PAGE —
§ §
East packages count: 216
West packages count: 217
Only in east: {'_weakrefset', 'chardet'}
Only in west: {'_datetime', 'stringprep', 'cgitb'}
mhart commented 4 years ago

@bclodius you've pulled the latest build image? It should have this sha: https://hub.docker.com/layers/lambci/lambda/build-python3.7/images/sha256-e9046d2e685c9684cd5c1cc5eed078351042176c2a0fc7f73fe5bf487876ac3e

bclodius commented 4 years ago

@mhart my comment was more around the fact that AWS still has issue in some of their accounts so I captured the environment directly from AWS console. I can help test your image though in short term.
§ §
EXERCISE INSTRUCTIONS —
• A. In the Lambda build image thread, what is the west packages count?
• B. Write what comes next in the Lambda build image thread, picking up after its last comment.
You won't need the records for any of this.
§ §
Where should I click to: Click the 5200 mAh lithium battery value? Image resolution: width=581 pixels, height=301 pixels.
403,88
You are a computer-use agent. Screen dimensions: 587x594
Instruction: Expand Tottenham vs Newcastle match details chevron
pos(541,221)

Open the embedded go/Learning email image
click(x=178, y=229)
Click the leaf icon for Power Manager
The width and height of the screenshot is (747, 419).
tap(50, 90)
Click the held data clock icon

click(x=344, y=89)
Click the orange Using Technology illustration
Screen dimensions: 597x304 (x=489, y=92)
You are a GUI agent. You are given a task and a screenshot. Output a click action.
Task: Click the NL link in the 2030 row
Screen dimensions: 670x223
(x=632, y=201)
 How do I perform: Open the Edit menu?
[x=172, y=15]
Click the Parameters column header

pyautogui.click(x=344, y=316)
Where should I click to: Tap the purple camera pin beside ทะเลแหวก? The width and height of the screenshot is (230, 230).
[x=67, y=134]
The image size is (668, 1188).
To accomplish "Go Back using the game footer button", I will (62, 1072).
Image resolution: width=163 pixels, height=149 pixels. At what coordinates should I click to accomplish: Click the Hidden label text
§ §
OUTPUTS BY TASK —
• A. 217

• B.
mhart commented 4 years ago

Ah, gotcha. Gonna close this as fixed by https://github.com/lambci/docker-lambda/commit/e69aa8b1f5ed85938e2be61db0ed9f574e17dd58

bclodius commented 4 years ago

@mhart Just circling back; I tested latest image and it did isolate me from the errors introduced on AWS side.

Thanks for the very quick follow up, discussion, and solution.

A known side effect of this is that the code zip is a little bit larger; but a small price to pay to isolate ourselves from environmental inconsistencies.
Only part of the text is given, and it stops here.